Marcel Kittel will not ride Tour de France
German's fitness is not up to scratch after illness
Marcel Kittel will not ride this year’s Tour de France as his fitness level is not yet sufficient following a long illness. The German, who won four stages of the 2014 Tour and had a stint in the yellow jersey, has been struggling with his fitness since falling ill after the Tour Down Under in January.
“Of course I am disappointed about not participating in the Tour de France this year. But I will have to look ahead and focus on new goals,” said Kittel. He added further detail on his website: "Not being nominated is without doubt the most difficult time of my career. The forced pause this spring was already not easy. Although there were times I wanted to just throw in the towel, I tried to stay strong and find a way. This is just another blow to me, that I didn’t earn my team’s trust for a Tour nomination. It is not a good situation but on the other hand, instructive. I will learn to cope with it and thereby I will also grow.
Kittel has hardly raced this season, completing just 19 days of racing so far. After racing in Australia, and winning the opening criterium race, he rode the Tour of Qatar but failed to feature in any of the bunch sprints. After a long lay-off period, Kittel returned to racing at the Tour de Yorkshire but abandoned less than 100 kilometres into the first stage. He completed his first race at the World Ports Classic at the end of May and received a confidence boost with sixth place at the Rund um Köln.
Kittel had hoped to prove his form at the Ster ZLM Toer but did not feature on any of the sprint finishes won by André Greipel and Moreno Hofland. The Giant-Alpecin team has decided that his fitness level is not good enough to tackle the three-week long Tour de France, opting for a different final nine-rider line-up.
“He was ill during the spring and then Marcel and our coaches and trainers worked really hard in a short time to really improve his level and get him at a good point. In that period, a lot of progression has been made but the time was too short ultimately,” Giant-Alpecin team manager Iwan Spekenbrink told Cyclingnews. “If we look to how he has increased his level, his sprints are already at a good level but what we mostly fear is that his basic fitness is too fragile at the moment.”
“It’s a major disappointment for Marcel himself but also for the team and everybody around the team. He’s been very successful for us over the past few years and a rider with such a special talent you wish to see at the Tour de France.”
Kittel made his debut at the Tour de France back in 2012 but was forced to abandon on stage five after suffering with a stomach problem during the early stages. His return to the race a year later was much more fruitful as he stormed to the opening stage to earn himself a day in yellow. He went on to claim three more sprint victories and ended Mark Cavendish’s run of wins on the Champs-Élysées. He had a repeat performance last year and would have been expected to be a big sprint contender had he made it into the line-up.

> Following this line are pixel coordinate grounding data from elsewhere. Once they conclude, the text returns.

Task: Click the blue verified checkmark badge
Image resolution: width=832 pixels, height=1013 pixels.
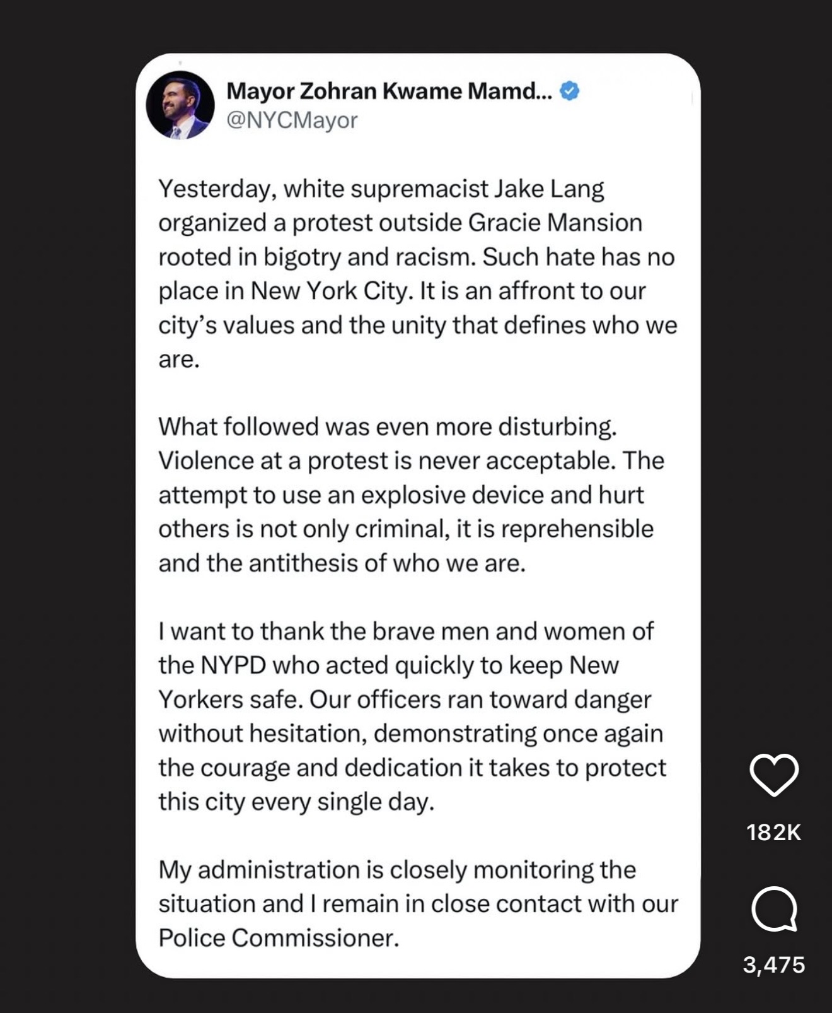Action: 570,91
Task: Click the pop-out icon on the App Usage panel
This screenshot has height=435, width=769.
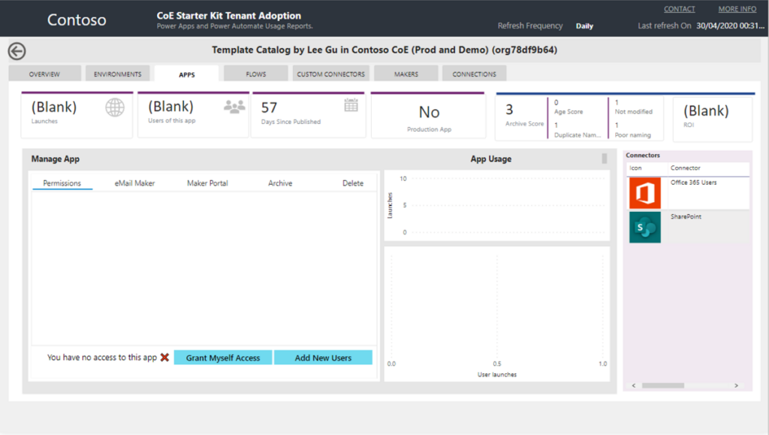Action: pos(603,158)
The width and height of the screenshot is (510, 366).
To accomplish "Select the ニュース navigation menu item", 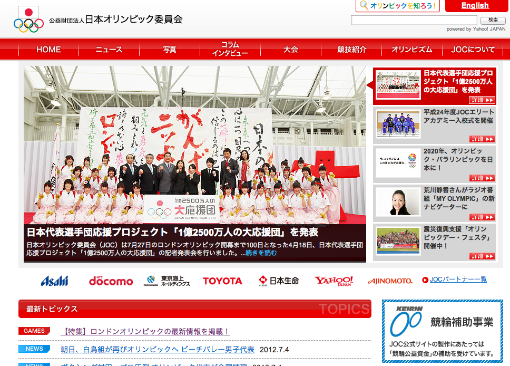I will point(109,50).
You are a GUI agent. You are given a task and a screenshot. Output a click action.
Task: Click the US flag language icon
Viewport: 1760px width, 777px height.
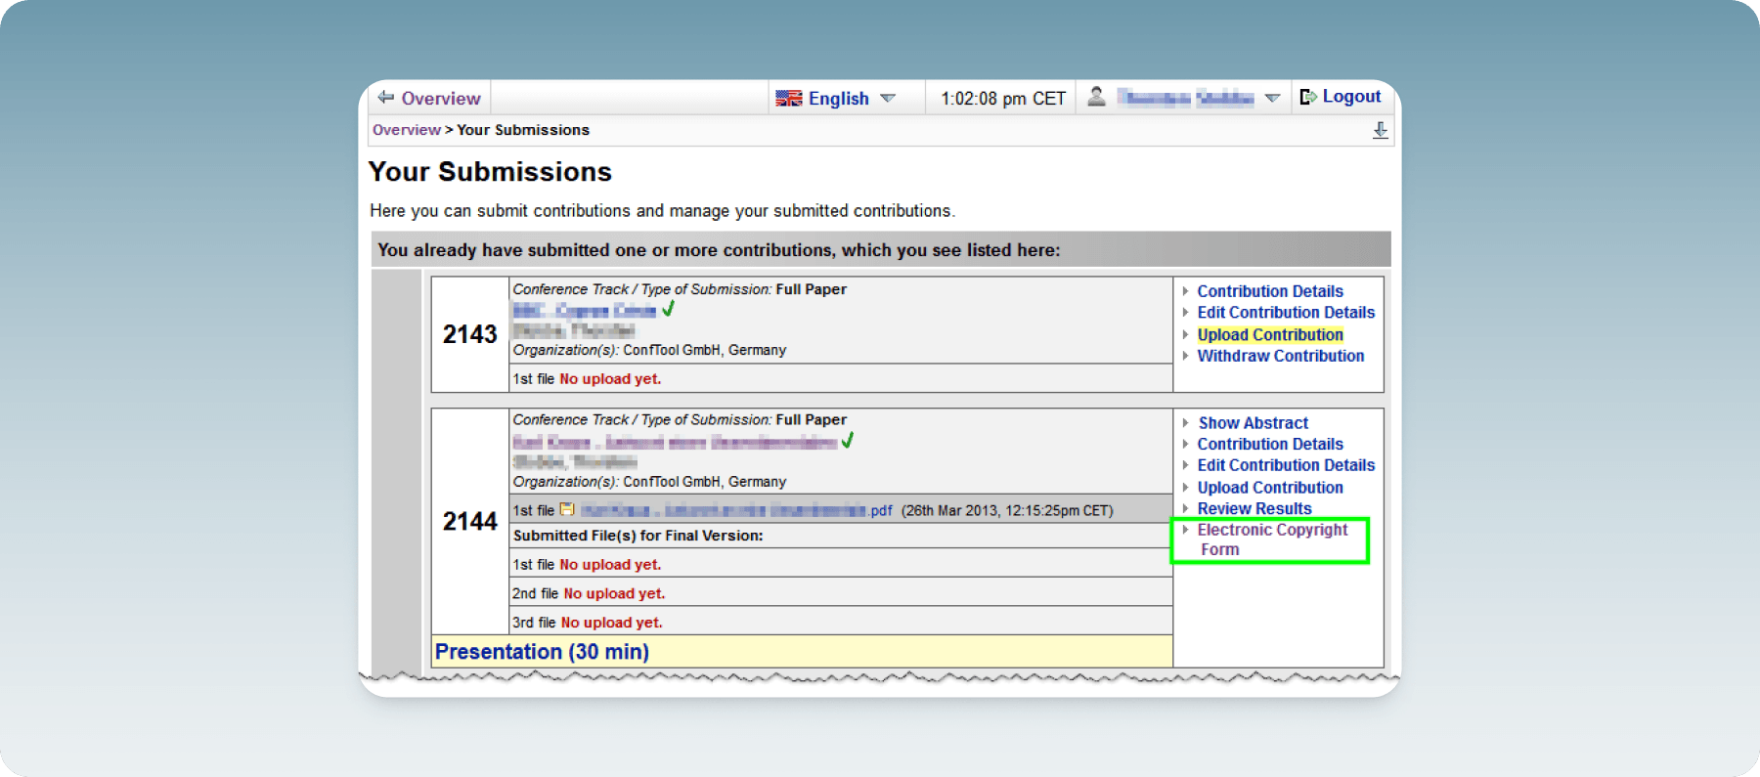[x=788, y=98]
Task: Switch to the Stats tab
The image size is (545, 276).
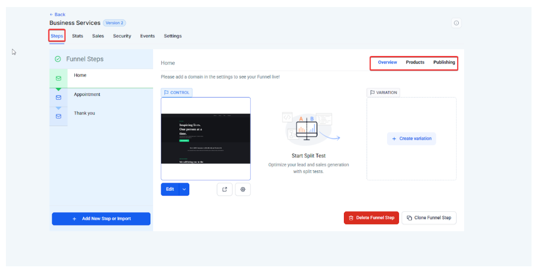Action: tap(78, 36)
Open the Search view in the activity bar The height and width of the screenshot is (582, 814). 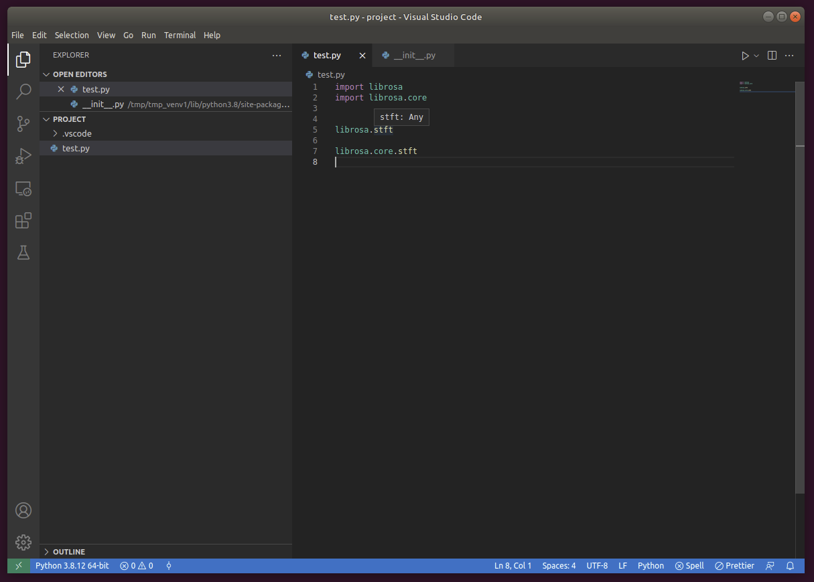click(23, 92)
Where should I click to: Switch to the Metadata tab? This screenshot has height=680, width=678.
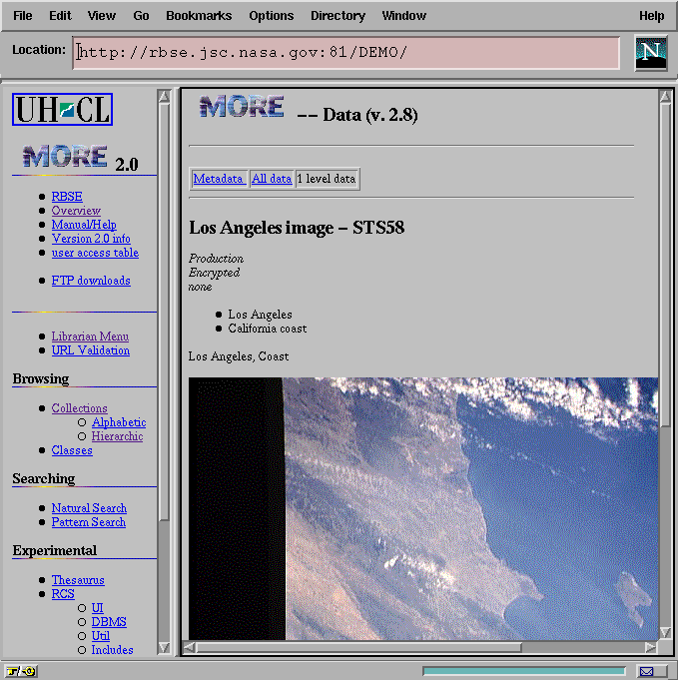click(219, 179)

While the loss of Kittel is a blow for the team, they said that they could not take any risks. “The Tour de France is a hard race and a very high level race… We have to look how much the overall makes the team stronger or weaker,” explained Spekenbrink. “There is a risk that he could have to leave the Tour early and that would weaken the chances of his teammates.”
It is not clear where Kittel will race next and he is due to sit down with the team to plan his programme for the second half of the season.
The Tour starts in Utrecht on Saturday, July 4.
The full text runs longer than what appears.